Results and Discussions In order to improve the model's generalization ability, an infrared image dataset INFrared-417 (Fig.7) consisting of seven categories of bus, truck, car, van, person, bicycle and elecmot, was constructed by collecting data and combining existing infrared datasets. The main evaluation metrics used were AP (Average Precision) and mAP (mean Average Precision), with P (Precision) and R (Recall) as secondary metrics for the experiments. The ablation experiment results (Tab.1) confirmed the effectiveness and feasibility of the proposed improvement methods, with mAP improving by 4.0%, and AP significantly improving for the van, person, and bicycle categories, while P increased by 1.7% and R increased by 3.6%. In addition, the comparison results (Fig.10) demonstrated that the improved model reduced false alarm and missed detection rates, while improving the detection of small targets. The comparison experiment results (Tab.2) also showed that the proposed improved model had excellent performance in terms of detection accuracy and model parameter count.
Conclusions This paper proposes an improved infrared vehicle detection algorithm.

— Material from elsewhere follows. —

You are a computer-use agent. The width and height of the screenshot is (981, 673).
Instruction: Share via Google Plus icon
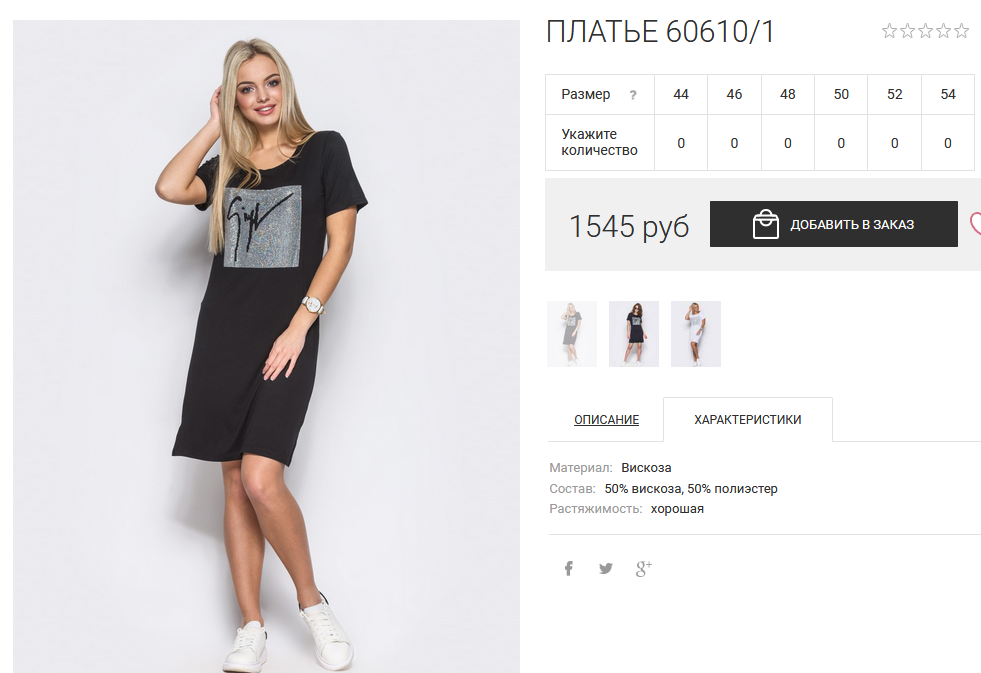click(644, 569)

By introducing the mixed attention mechanism, the model is able to better focus on the vehicle region in the image and enhance its feature extraction ability. The improved Z-BiFPN is used in the model neck to efficiently integrate context information. At the same time, the detection head is replaced with a more advanced Decoupled Head to improve the detection ability, and a small object detection layer is added to improve the ability to capture small targets. It is hoped that this model can be applied in traffic control.